Additionally, as presented in Figure 6, the spatial distribution and data count of AMVs for June 2022 is illustrated and compared between the VIIRS and MWHS-II data records. The data are gridded on a $1^{\circ }\times 1^{\circ }$ grid, the counts of AMVs are calculated for every grid point, and then the data are compared. The distribution of VIIRS AMVs exhibits a gradual decline from the upper to the lower atmosphere, whereas the presence of MWHS-II AMVs shows an increasing trend, particularly characterized by a rich amount of high-quality vectors in oceanic regions. This finding suggests a synergistic interplay between the MWHS-II and VIIRS AMVs. Notably, MWHS-II AMVs are promising in substantially enhancing the coverage of reliable AMVs in the lower atmospheric layers, with a marked emphasis on oceanic areas.

It is also important to note that 77% of VIIRS winds ranging from 450 to 775 hPa are included in the comparison presented in Table 3, and 71% ranging from 550 to 925 hPa for Table 4. The cloud dependence of VIIRS winds facilitates higher data availability at upper height levels, while the deficiency at lower height levels can be reasonably supplemented by MWHS-II (or other passive microwave sensors) wind products.

4. Conclusions

This study presents an AMV-based water-vapor wind retrieval method for passive microwave radiometers, marking the first attempt to utilize 183.31 GHz MWHS-II brightness temperature data for generating wind vector records in the Arctic region. The method’s validity has been demonstrated through the assessment of statistical metrics using ERA5 hourly data on pressure levels and operational VIIRS polar wind records for the entire year of 2022.

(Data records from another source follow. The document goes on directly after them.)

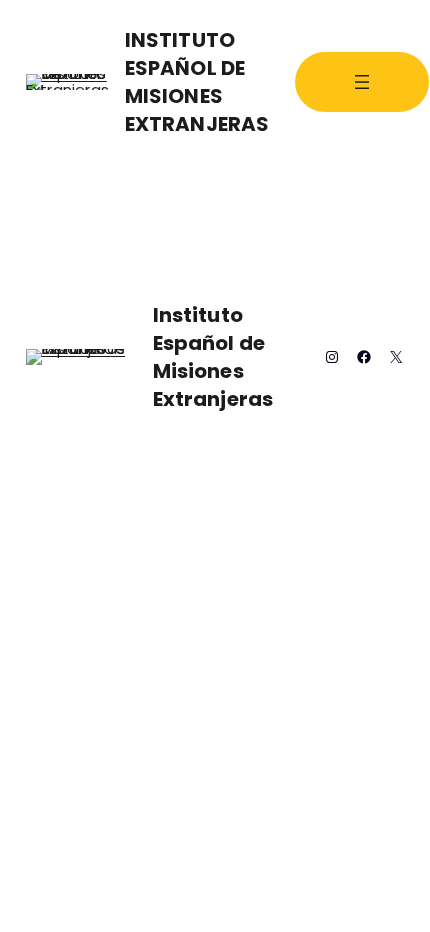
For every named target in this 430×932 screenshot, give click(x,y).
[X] (396, 357)
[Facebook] (364, 357)
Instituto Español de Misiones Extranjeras (197, 82)
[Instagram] (332, 357)
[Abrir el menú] (362, 82)
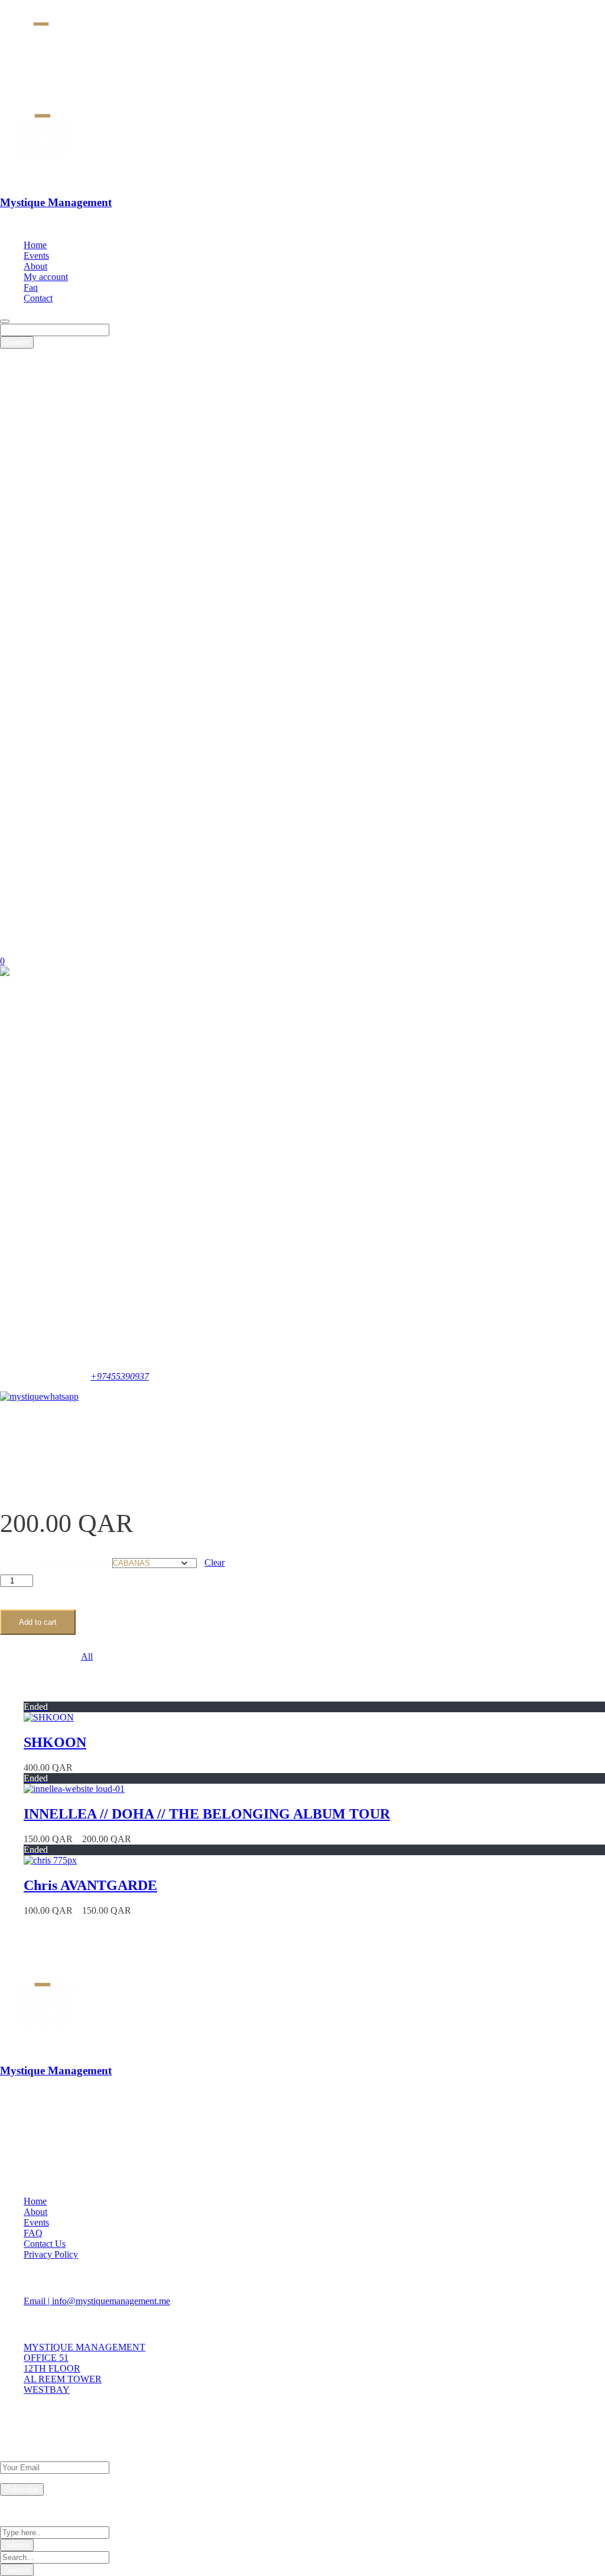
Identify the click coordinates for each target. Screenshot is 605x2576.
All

Although applying a monthly-dependent height assignment, the vector RMSEs are approximately 4.5 m/s for the three lower-height channels and 5.5 m/s for the two upper-height channels. The presented preliminary retrieval performance can be further enhanced by incorporating forecast data into the quality control process. These findings indicate a retrieval quality comparable to VIIRS winds. Owing to the cloud penetration capability at the microwave band, the AMV-based wind data derived from 183.31 GHz brightness temperatures show potential for augmenting data availability at lower height levels through careful operational product development. Furthermore, the results hold promise for supporting future applications of the evolving passive microwave satellite program, whether in the context of geostationary satellites or CubeSats constellations.